DAILY MAVERICK WEBINAR: Bill Browder: SA’s ‘shameful’ friendship with Putin prevents it from passing Magnitsky Act

Bill Browder, the US-born British financier and political activist, says he has “run into a brick wall” trying to get Pretoria to pass a Magnitsky Act. Browder launched and successfully campaigned for the passing of the first Magnitsky Act in the US in 2013 to sanction Russian President Vladimir Putin and his cronies for their human rights abuses and corruption. 

The legislation was named after Browder’s Russian lawyer, Sergei Magnitsky, who was beaten to death in a Russian prison in 2009 while investigating a $230-million tax refund scheme by government officials. 

Browder described that saga in his 2015 book Red Notice — the Red Notice here being the Interpol notification to all countries put out at the request of Putin’s government that Browder was wanted in Russia.

Browder spoke in a Daily Maverick webinar on Wednesday about his new book, Freezing Order, which is in part a sequel to Red Notice. A bestseller in the US and many other countries including South Africa, it describes how he tracked down what had become of the $230-million that his friend Magnitsky had been killed for.

Browder said 34 countries — “most of the civilised world” — had so far passed Magnitsky acts, including the US, UK, Canada, Australia, the European Union (EU) and Norway. 

Individual members of the EU were also starting to pass Magnitsky acts. They were currently being introduced in the Czech Republic, Ireland and Switzerland. 

“So, it’s the kind of thing you expect in a normal, rule-of-law country. And I’ve tried getting a Magnitsky Act in South Africa and I’ve run into an absolute brick wall… no one in the governing party wants to talk to me,” he said.  

Browder said he had never had that experience in other countries. And he had realised even more starkly since Russia invaded Ukraine that the reason was simply that: “South Africa is siding with Russia, not Ukraine.

“[There is] some strange historic feeling that the Soviets supported the African National Congress so now the government should align itself with a criminal enterprise, Putin’s regime.
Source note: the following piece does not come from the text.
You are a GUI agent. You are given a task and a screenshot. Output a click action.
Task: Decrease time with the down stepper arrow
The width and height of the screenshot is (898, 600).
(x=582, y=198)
It’s completely unjustifiable.

“And I would say shameful… particularly shameful because you effectively have a genocide going on, a totally unjust situation where Russia is killing innocent civilians in Ukraine.”
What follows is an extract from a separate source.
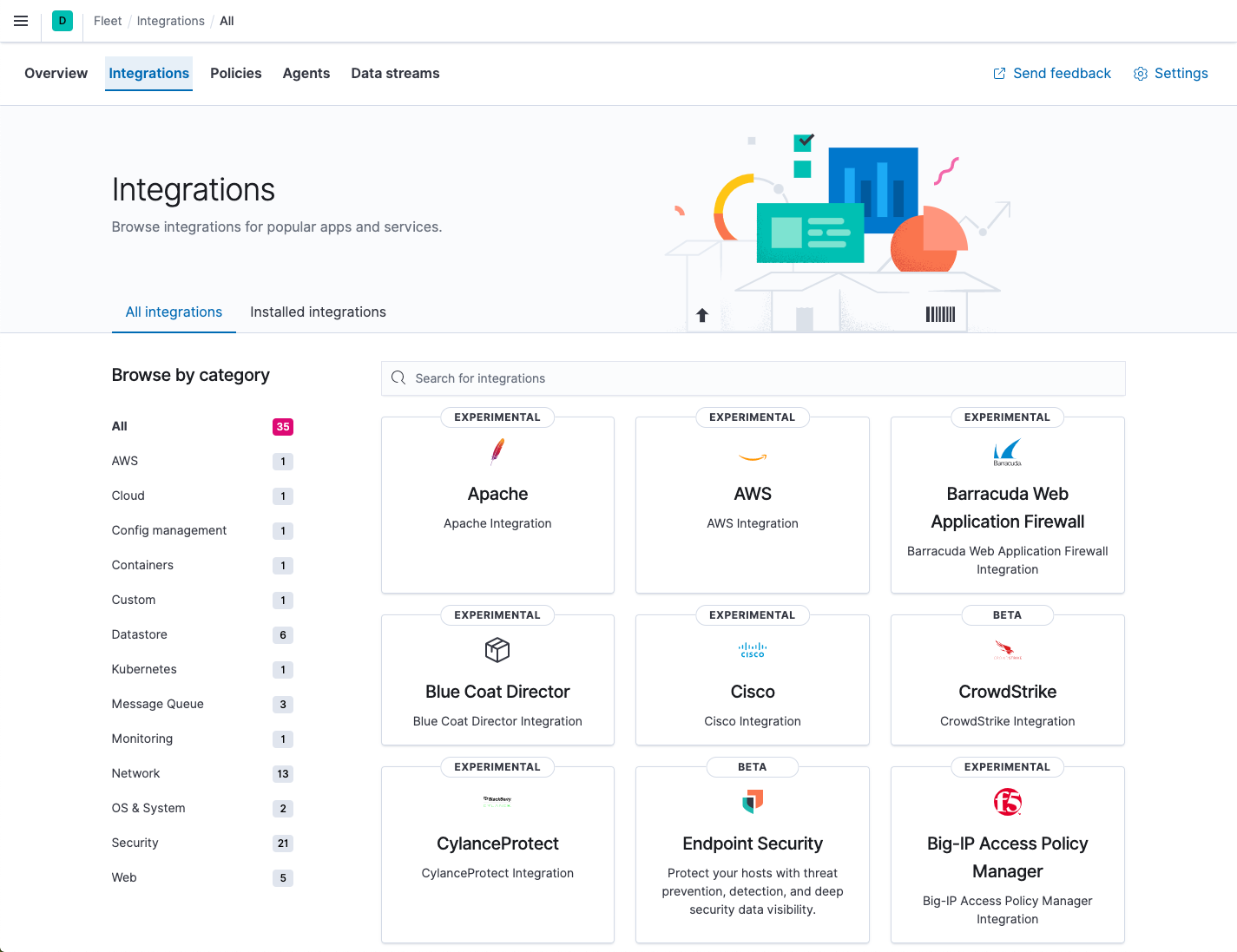Switch to the Data streams tab
This screenshot has width=1237, height=952.
395,73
Beyond the roller coaster ride — whither South Africa?

Browder said the ANC’s friendship with Putin’s regime was also having a personal impact on him as he had fallen in love with South Africa on his first visit in 1996 and had bought a house in South Africa in 2001.

He had visited South Africa for a while after that, but after the Magnitsky Act was passed in the US, Putin had gone after him with several arrest warrants and he had consulted several people in South Africa including members of the government.

“And everybody told me: ‘Don’t come. If you come here you’ll be arrested.’ And so I haven’t been able to use my house in more than a decade because I’m afraid I’ll be arrested and handed over to the Russians if I come there.”

Essential to understanding Browder’s perception of Putin is that he believes the Russian leader is motivated entirely by greed and that all the justifications he offered for his actions — such as invading Ukraine to eliminate a neo-Nazi regime supposedly killing Russian speakers — are just pretexts.

He said he had calculated that Putin and his cronies had so far managed to steal about $1-trillion during the 22 years of his rule.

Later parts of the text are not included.